The power of these tools lies not in the tools themselves but in the conversations they enable. As one expert noted, "The magic of visual management is not the Post-its or the digital cards. It's the conversation that you and your team have in front of the board about why the work is moving and not moving" 8 .

Beyond the Lab: The Future of Dynamic Work Design

The success at the Broad Institute demonstrates that Dynamic Work Design principles can transform even the most complex knowledge work. The approach has proven effective across diverse industries and functions – "from research laboratories sequencing the human genome to corporations drilling for natural gas and retailers looking to manage storefronts across broad geographies" 6 .

Transcending Traditional Trade-offs

This case also resolves a long-standing tension in organizational theory: the presumed trade-off between efficiency and flexibility. Traditional thinking suggested organizations had to choose between mechanistic designs (efficient but rigid) for routine work and organic designs (flexible but inefficient) for innovative work 9 .

Dynamic Adaptation

Dynamic Work Design transcends this false dichotomy by creating organizations that can fluidly move between "Factory" and "Studio" modes as circumstances require 9 . Much like modern traffic apps that dynamically adjust routes based on real-time conditions, organizations using Dynamic Work Design can respond nimbly to changing conditions without sacrificing efficiency 8 .

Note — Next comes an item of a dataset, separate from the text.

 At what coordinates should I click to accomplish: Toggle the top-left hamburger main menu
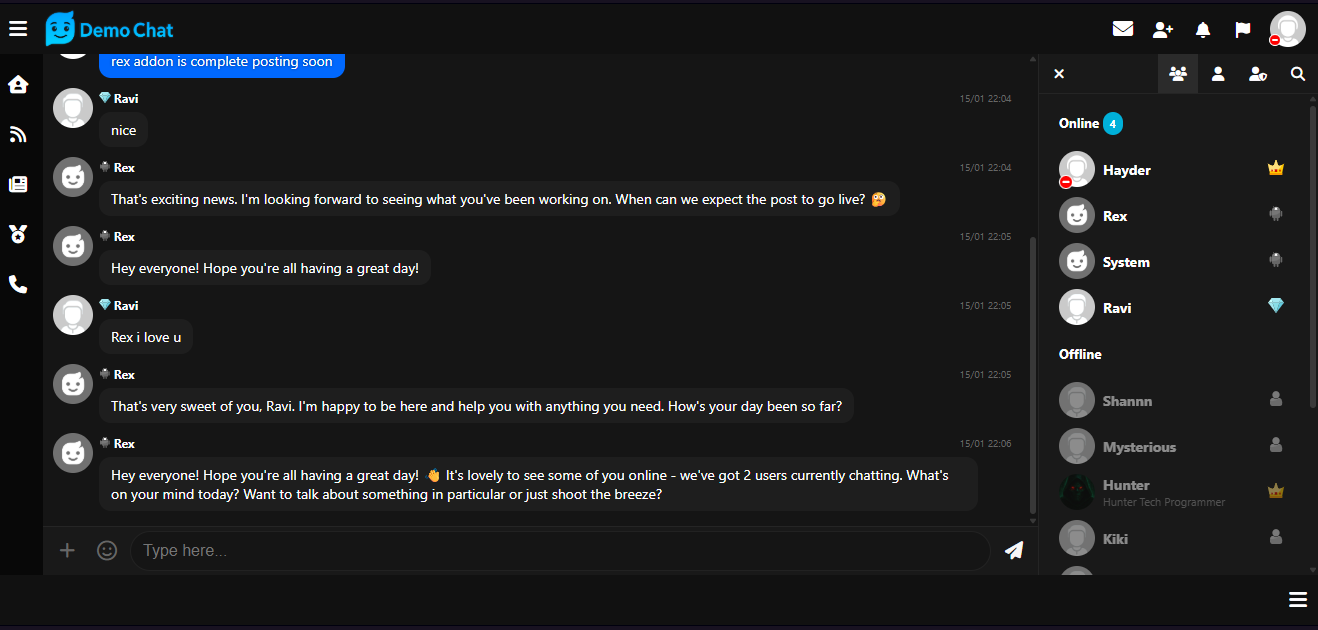(18, 29)
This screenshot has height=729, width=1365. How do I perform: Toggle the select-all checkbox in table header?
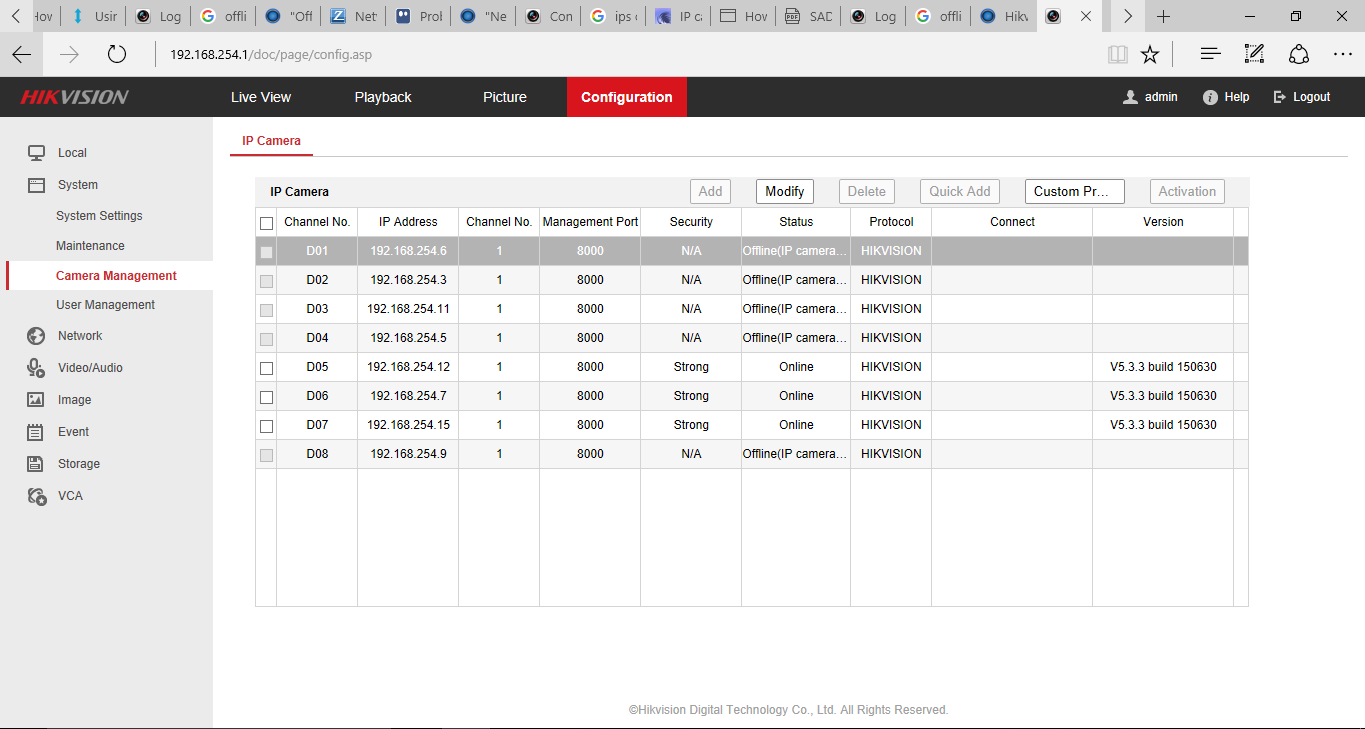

A New Hope for Accelerating Discovery

The story at the Broad Institute offers hope far beyond genomic sequencing. It demonstrates that by thoughtfully designing how we work, we can unlock tremendous untapped potential in our organizations and accelerate progress on society's most pressing challenges.

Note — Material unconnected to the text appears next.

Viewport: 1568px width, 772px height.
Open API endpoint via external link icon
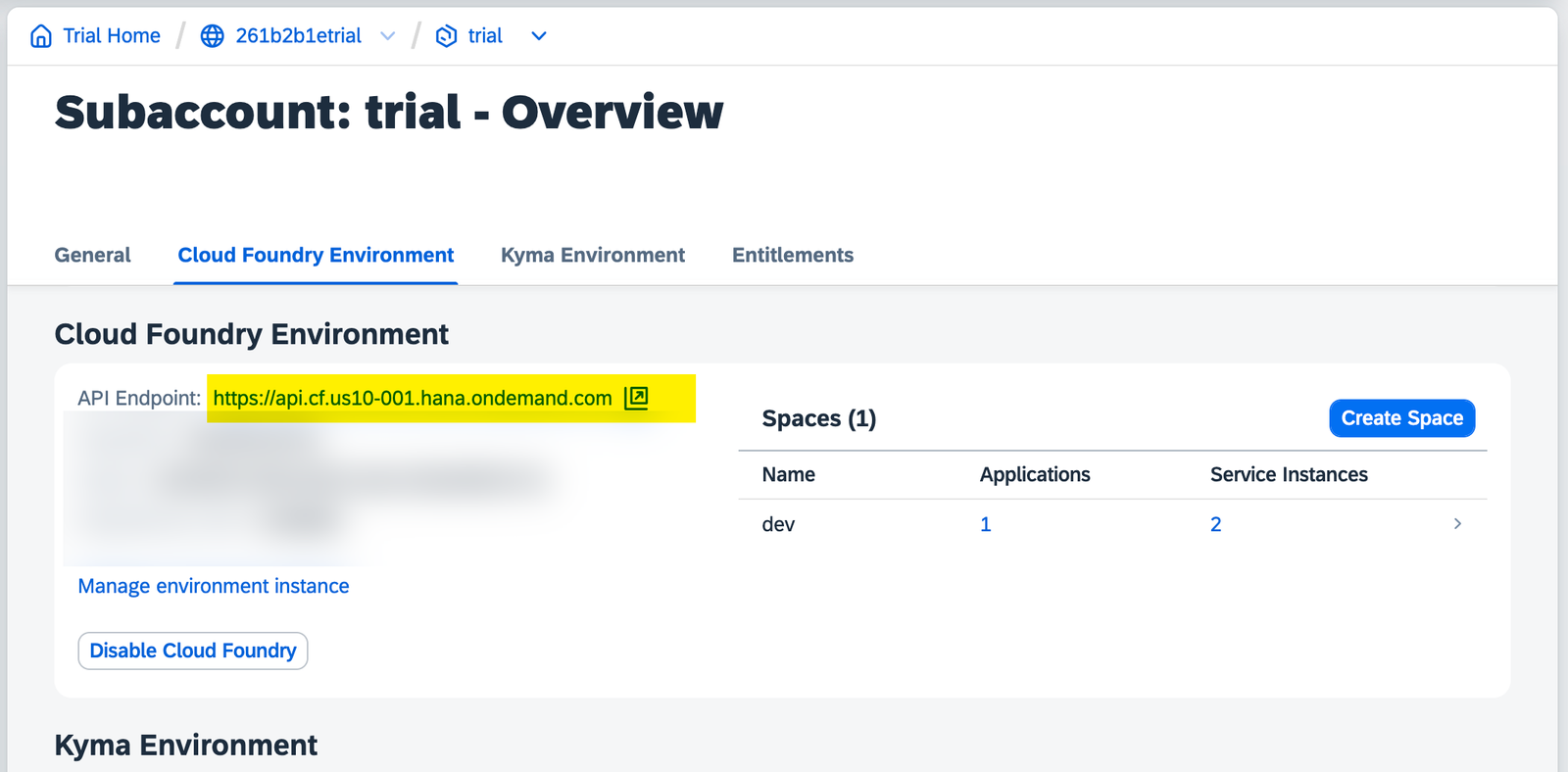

As the researchers concluded, "The stuff we teach only works in organizations that have people in them. We are confident that it will work in your industry too" 5 .

For cancer patients and their families awaiting breakthroughs, for researchers burning out in overwhelmed labs, and for scientists everywhere frustrated by bureaucratic inertia, Dynamic Work Design offers something precious: a faster path to cures. By removing the invisible barriers to progress, we enable our brightest minds to focus on what matters most – advancing human health and knowledge.